:: Exercise details ::
Every line of the data below should be repeated exactly, and no picture should be copied.

:: Supplied information ::
Content starts

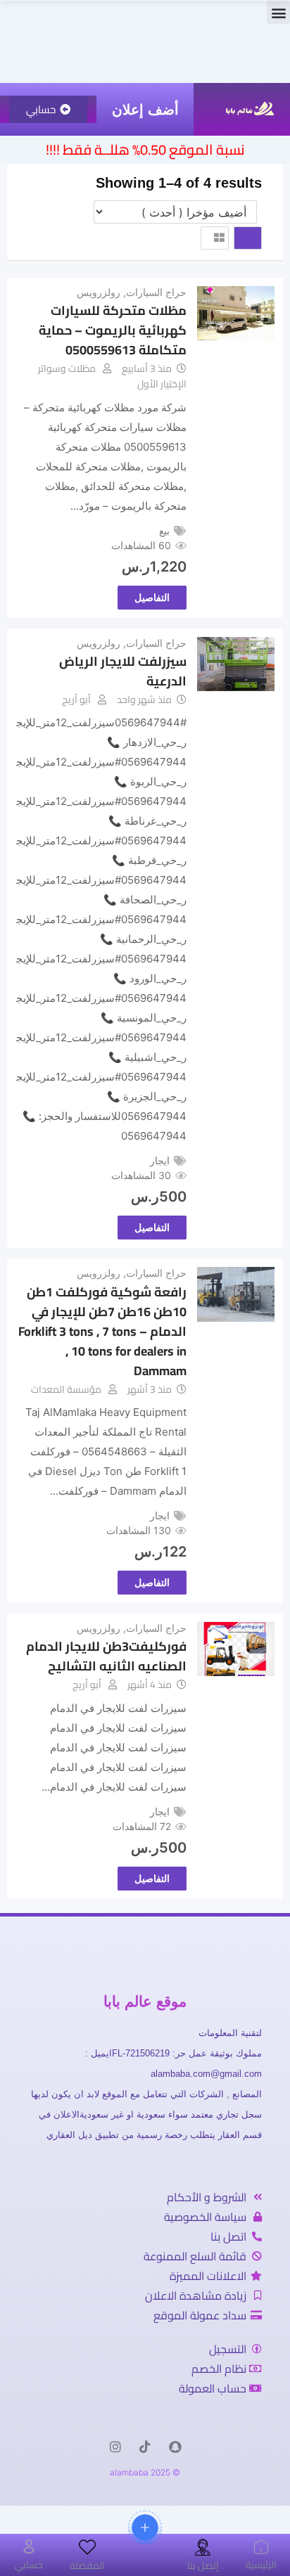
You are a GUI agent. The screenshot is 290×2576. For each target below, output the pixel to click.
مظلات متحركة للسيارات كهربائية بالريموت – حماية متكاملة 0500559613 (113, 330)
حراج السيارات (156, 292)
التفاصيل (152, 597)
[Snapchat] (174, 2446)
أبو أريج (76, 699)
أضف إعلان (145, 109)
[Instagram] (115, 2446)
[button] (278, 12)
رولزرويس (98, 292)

Content ends

:: Answer space ::
You are a GUI agent. The screenshot is 290×2576. For each target below, output the pixel to click.
مظلات متحركة للسيارات كهربائية بالريموت – حماية متكاملة 0500559613 (113, 330)
حراج السيارات (156, 292)
التفاصيل (152, 597)
[Snapchat] (174, 2446)
أبو أريج (76, 699)
أضف إعلان (145, 109)
[Instagram] (115, 2446)
[button] (278, 12)
رولزرويس (98, 292)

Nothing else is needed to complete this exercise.